Wójt gminy pytał w imieniu mieszkańców Ligoty Tworkowskiej, którzy przystali na przesiedlenie, kiedy dostaną pieniądze i ile ich będzie. Henryk Radaszkiewicz, dyrektor techniczny w Regionalnym Zarządzie Gospodarki Wodnej w Gliwicach, odpowiadał, że nie wie i nie będzie wiedział, dopóki nie powstaną warunki do rozpoczęcia inwestycji.

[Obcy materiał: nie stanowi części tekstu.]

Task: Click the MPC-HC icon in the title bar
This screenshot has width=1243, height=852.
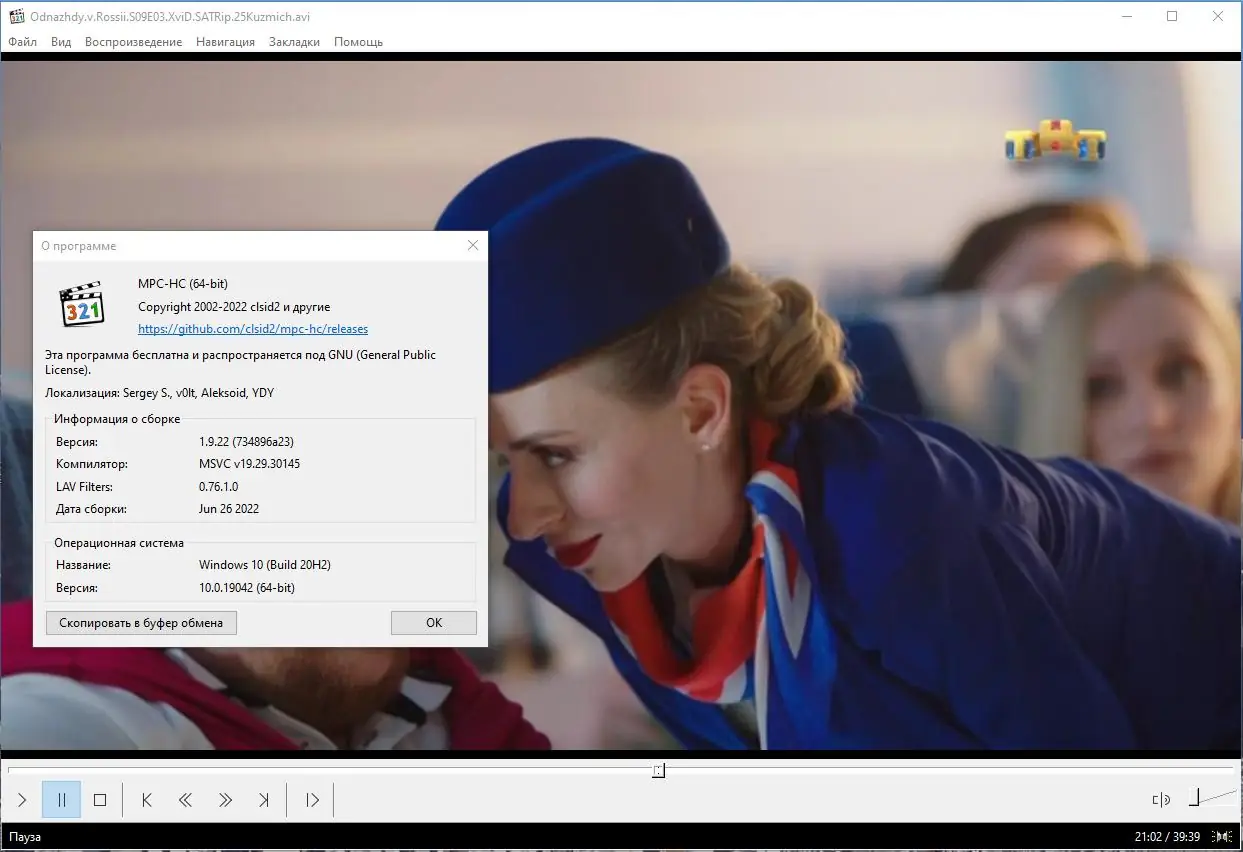Action: coord(15,16)
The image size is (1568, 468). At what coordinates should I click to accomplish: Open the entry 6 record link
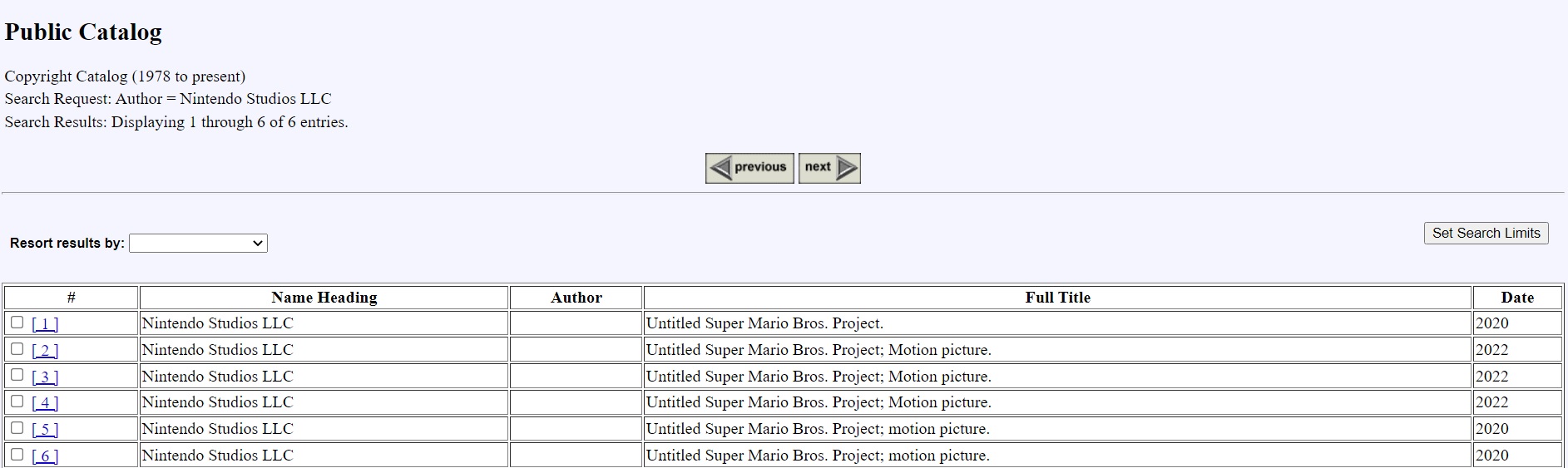click(x=45, y=456)
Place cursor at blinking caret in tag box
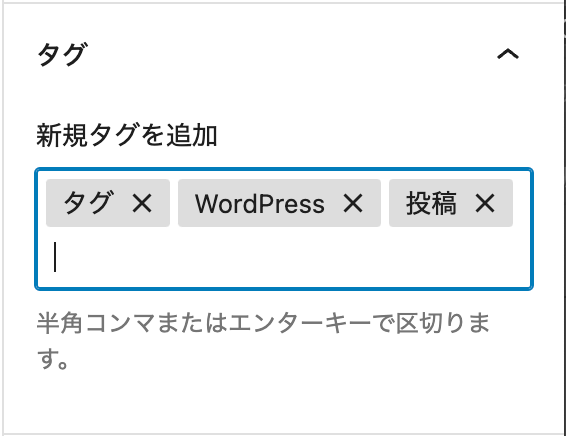The width and height of the screenshot is (566, 436). point(55,257)
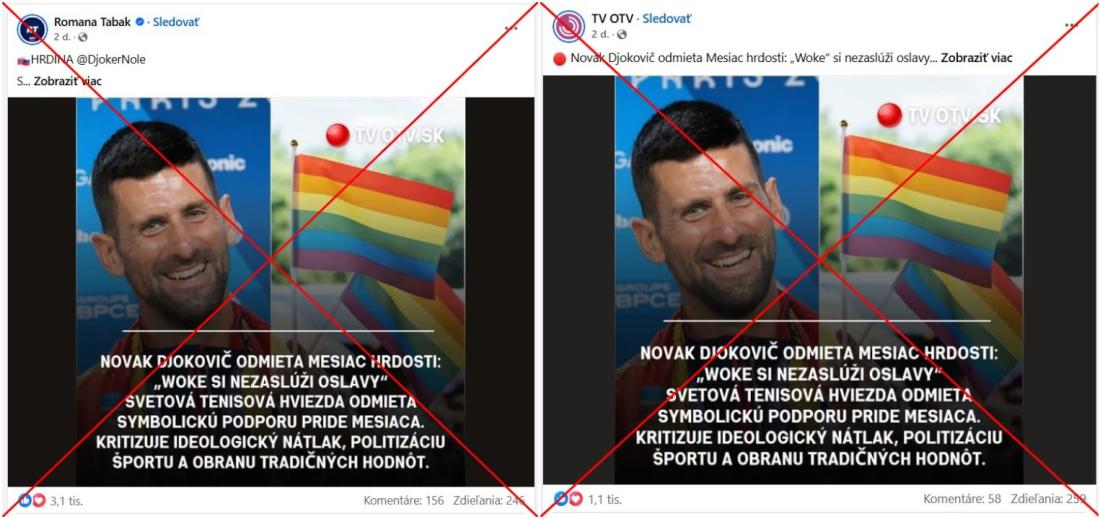Show reactions on right post with 1,1 tis.
Image resolution: width=1100 pixels, height=519 pixels.
[588, 499]
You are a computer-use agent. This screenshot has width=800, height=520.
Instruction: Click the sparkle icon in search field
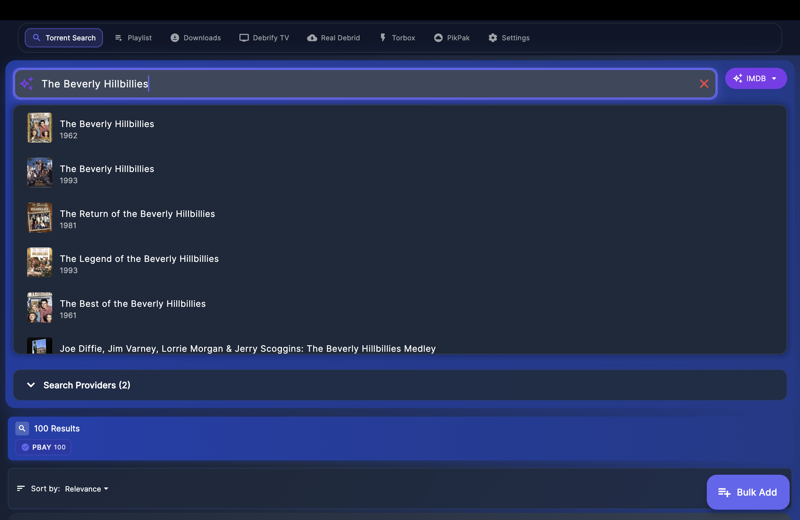27,84
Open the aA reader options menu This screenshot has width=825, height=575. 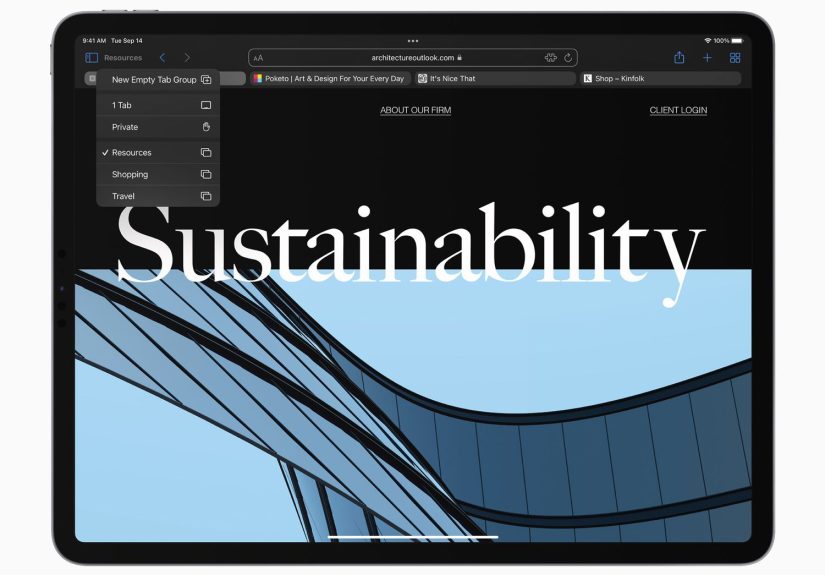pyautogui.click(x=259, y=58)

Przedstawiciele Opolszczyzny namawiali władze województwa śląskiego i nieboczowian do powrotu do rozmów i kompromisu. Tadeusz Cygan, dyrektor Wojewódzkiego Zarządu Melioracji i Urządzeń Wodnych w Opolu, zachęcał do szukania raz jeszcze możliwości takiej zmiany projektu zbiornika, by był on do zaakceptowania przez wszystkie strony. - Przy tak wielkiej inwestycji lepiej stracić kilkaset tysięcy złotych na ewentualne przeprojektowanie zbiornika niż kilka kolejnych lat na jałowe spory. Lepiej ostatecznie mieć zbiornik o 30 mln metrów mniejszy niż nic - uważa dyrektor Cygan.